Objectives: Treatment of pediatric immune thrombocytopenia (ITP) is guided by the risk of bleeding. Intravenous immunoglobulin (IVIg) is one of the first-line therapy options for new-onset pediatric ITP. However, the exact optimal dose of IVIg has not been determined. Methods: This retrospective cohort study included all hospitalized children with newly diagnosed ITP receiving IVIg as first-line therapy during 2010–2020. We compared the safety and efficacy of two common IVIg dose regimens, 1 and 2 g/kg. Outcomes were short and long-term treatment responses and adverse events to the different doses. Results: A total of 168 children were included in our cohort.

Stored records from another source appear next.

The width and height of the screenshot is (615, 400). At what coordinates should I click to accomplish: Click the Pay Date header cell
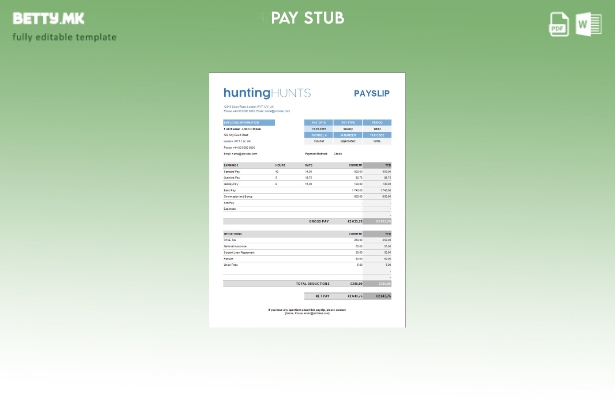(x=318, y=122)
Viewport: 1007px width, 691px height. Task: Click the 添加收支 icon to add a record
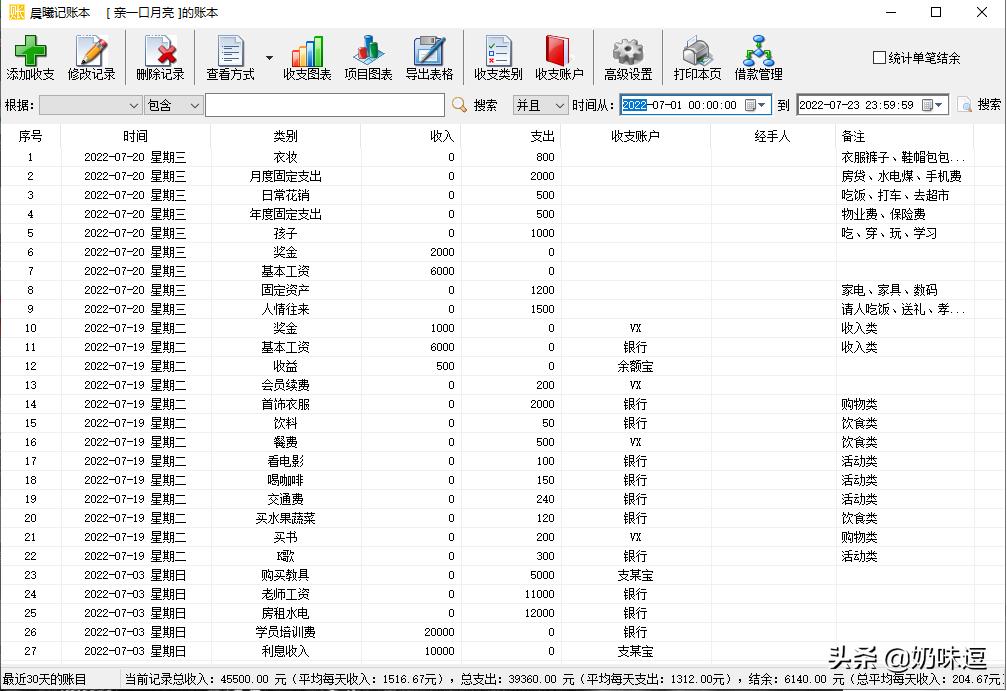coord(30,57)
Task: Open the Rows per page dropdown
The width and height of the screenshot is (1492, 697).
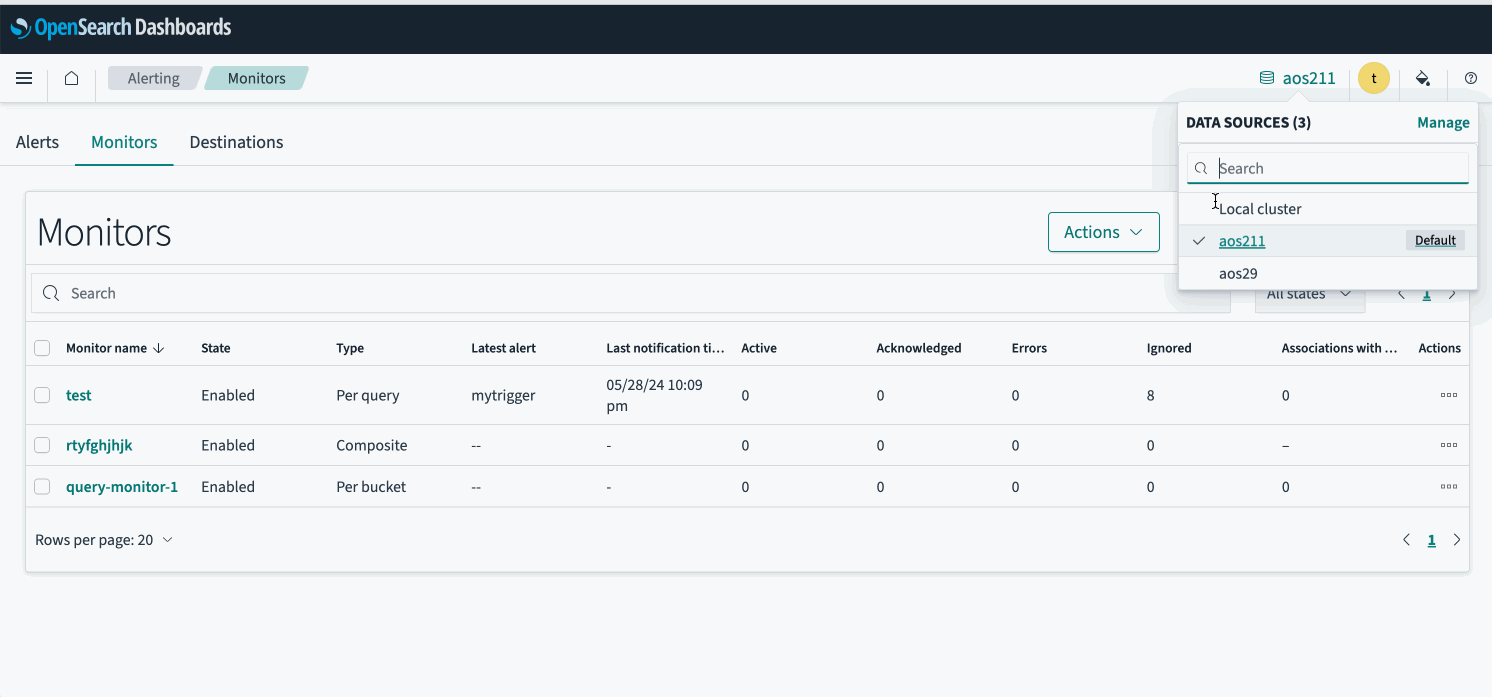Action: pyautogui.click(x=104, y=539)
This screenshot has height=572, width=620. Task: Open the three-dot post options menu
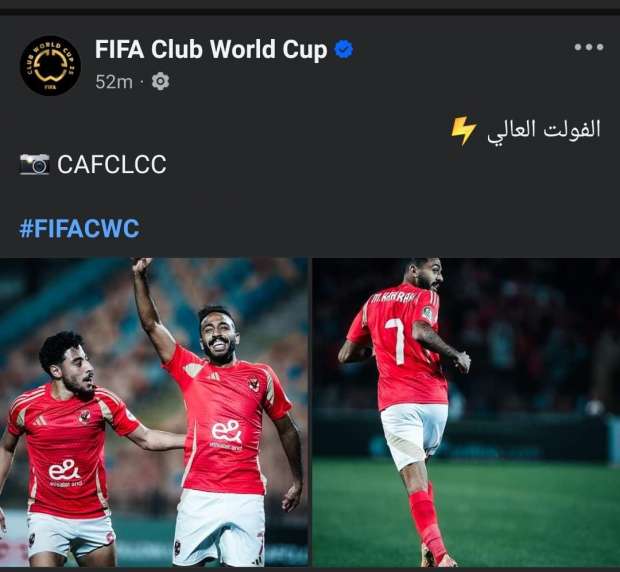pyautogui.click(x=589, y=47)
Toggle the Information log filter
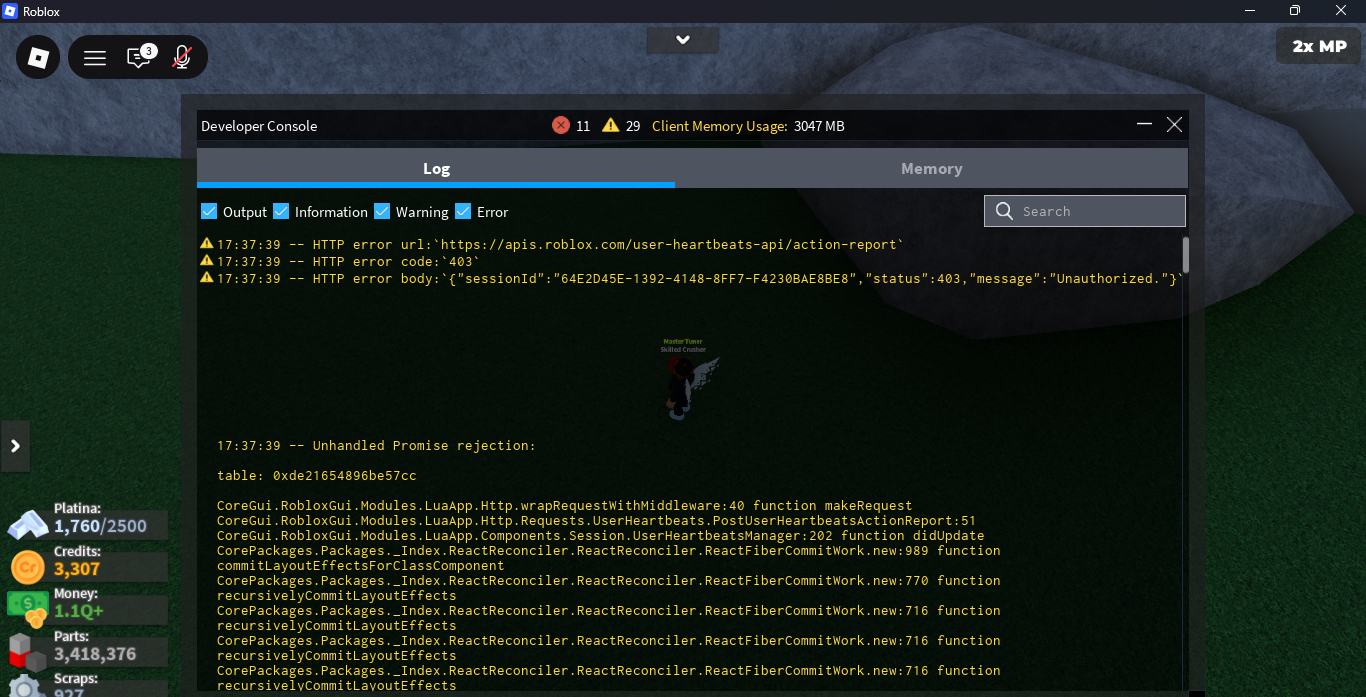Viewport: 1366px width, 697px height. point(281,211)
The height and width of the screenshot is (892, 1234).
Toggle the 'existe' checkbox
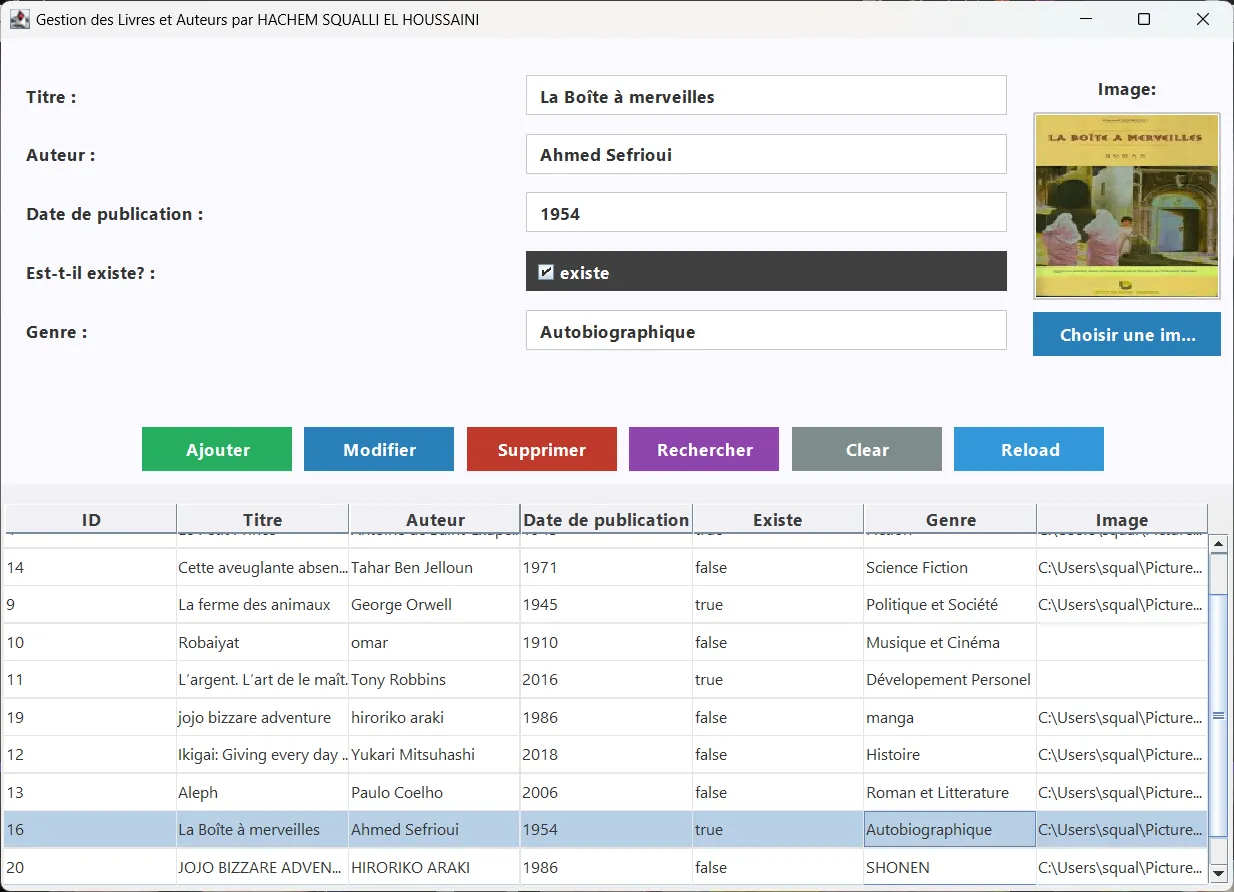(545, 271)
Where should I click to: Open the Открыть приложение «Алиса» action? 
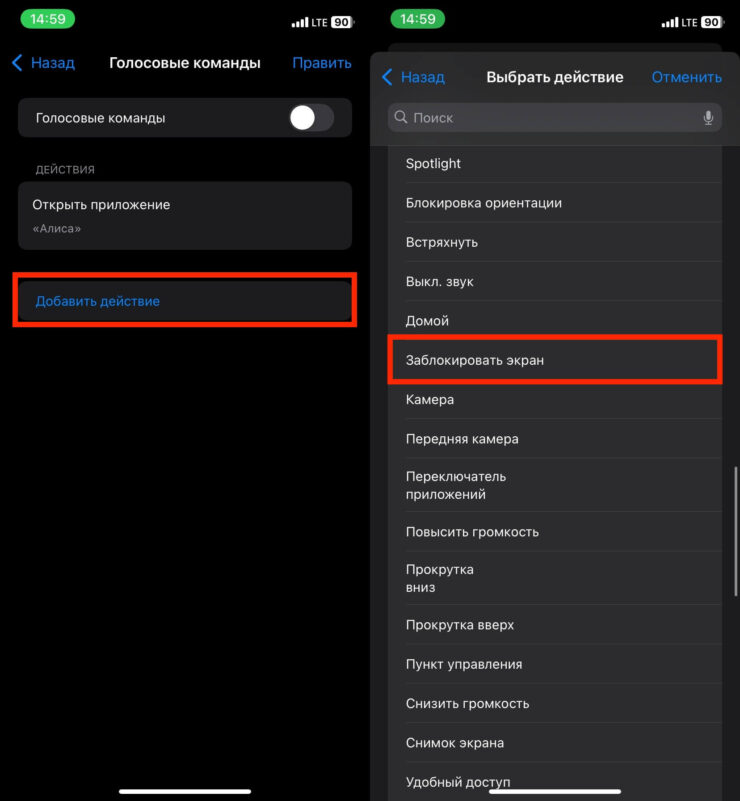pos(184,215)
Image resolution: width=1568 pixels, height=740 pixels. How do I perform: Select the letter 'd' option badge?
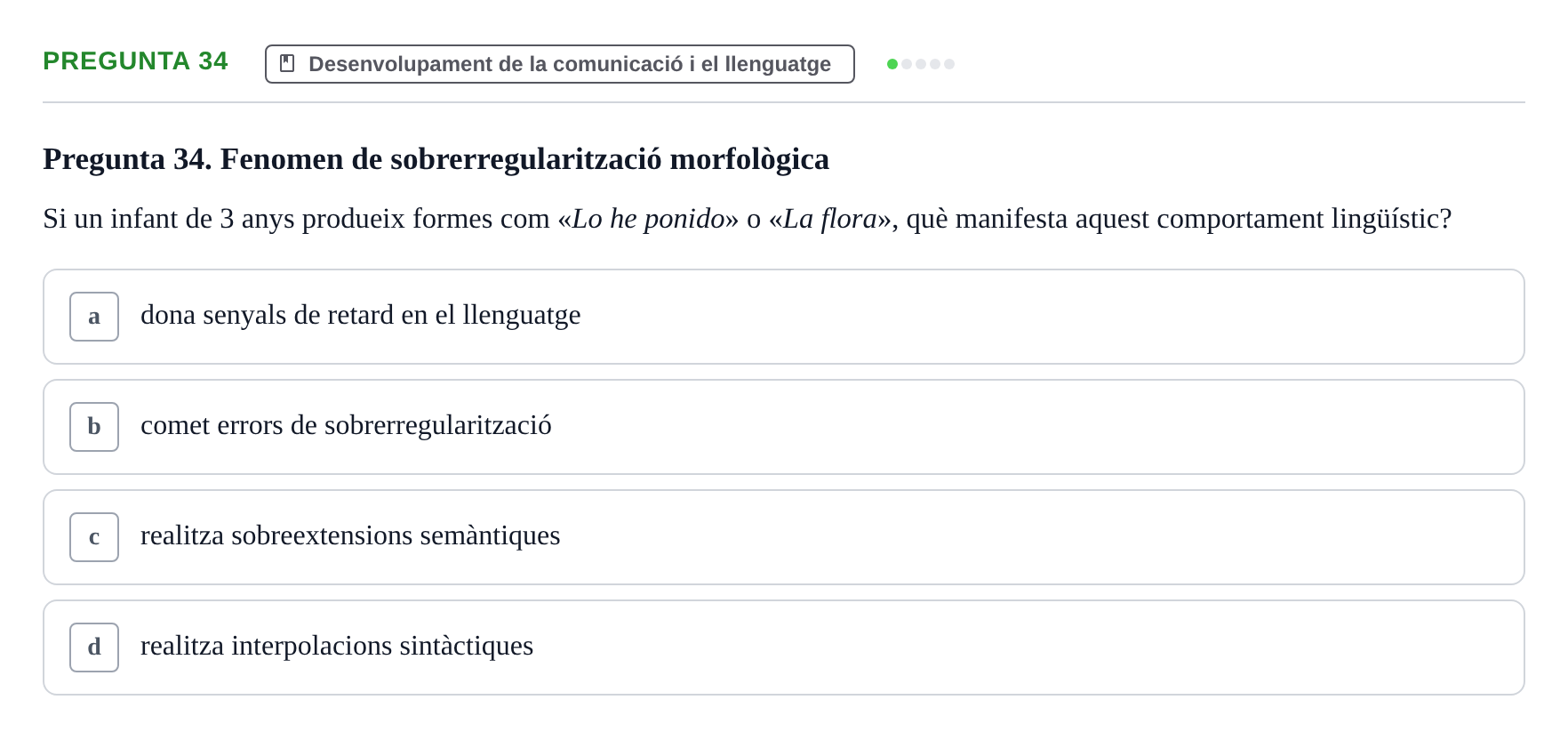tap(94, 648)
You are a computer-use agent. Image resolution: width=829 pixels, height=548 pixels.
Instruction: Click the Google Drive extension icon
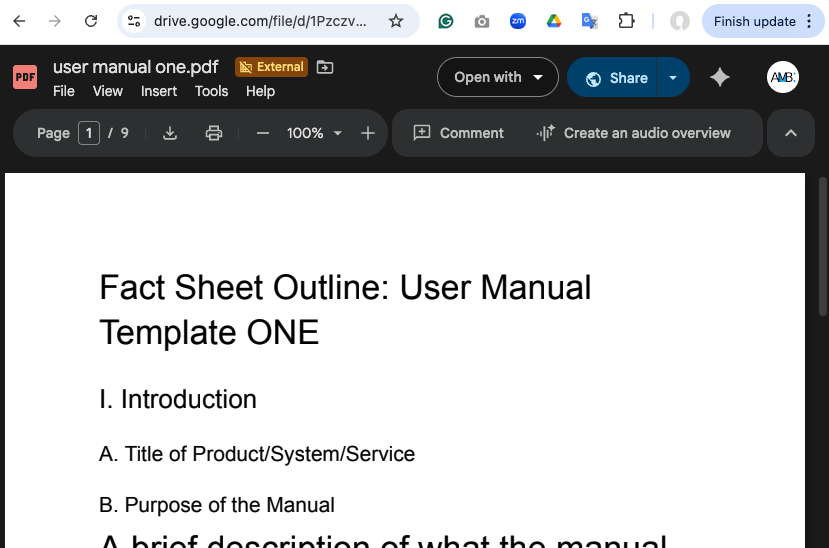(x=553, y=21)
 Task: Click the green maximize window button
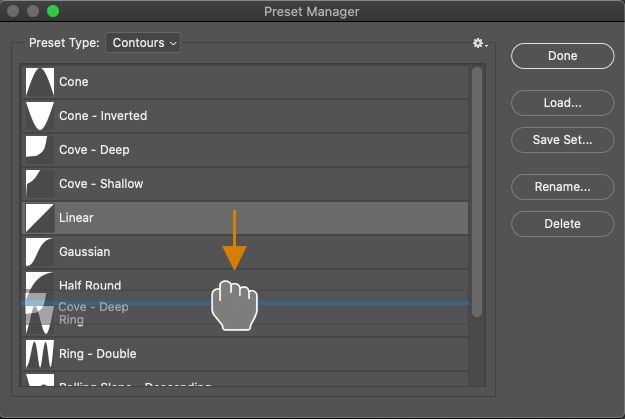(53, 12)
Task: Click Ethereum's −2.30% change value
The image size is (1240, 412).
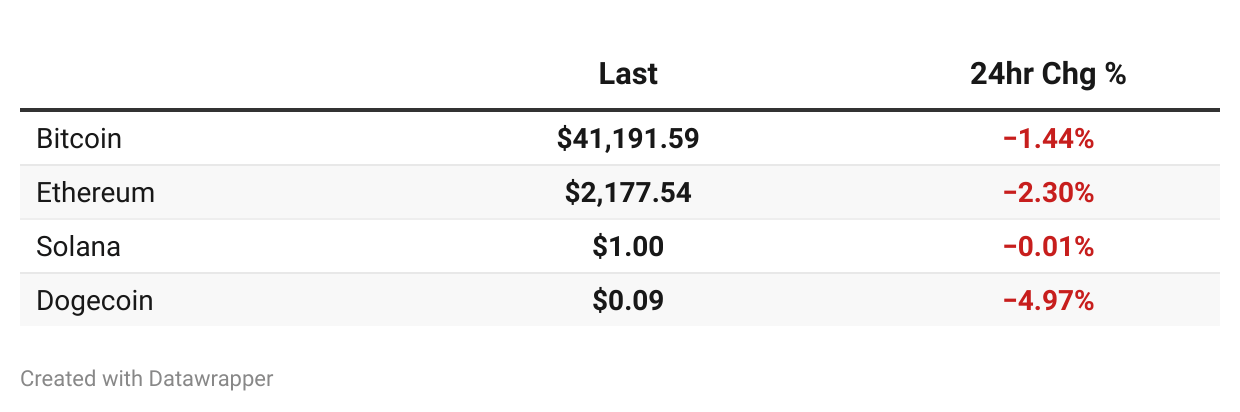Action: pyautogui.click(x=1048, y=193)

Eighty-two children were treated with 1 g/kg of IVIg and 86 with 2 g/kg. There was no difference in sustained response (platelet count > 20 × 10⁹, > 14 days) between the groups (74.3% vs 76.7%, respectively, p = 0.72) and maximal platelet counts following treatment (p = 0.44). No difference was found regarding the percentage of chronic ITP between the two groups (24.4% in the 1 g/kg group as compared to 17.4% in the 2 g/kg group; p = 0.34). Logistic regression analysis demonstrated there was no effect of the IVIg dose on treatment failure and development of chronic ITP. As anticipated, 47.7% of adverse events were in the 2 g/kg group and 32.9% in the 1 g/kg group, with borderline statistical significance (p = 0.06). Conclusion: The initial treatment of newly diagnosed pediatric ITP using a 1 g/kg IVIg regimen may give comparable results to the double dose of 2 g/kg in attaining a prolonged safe hemostatic threshold, without impacting the incidence of chronic disease.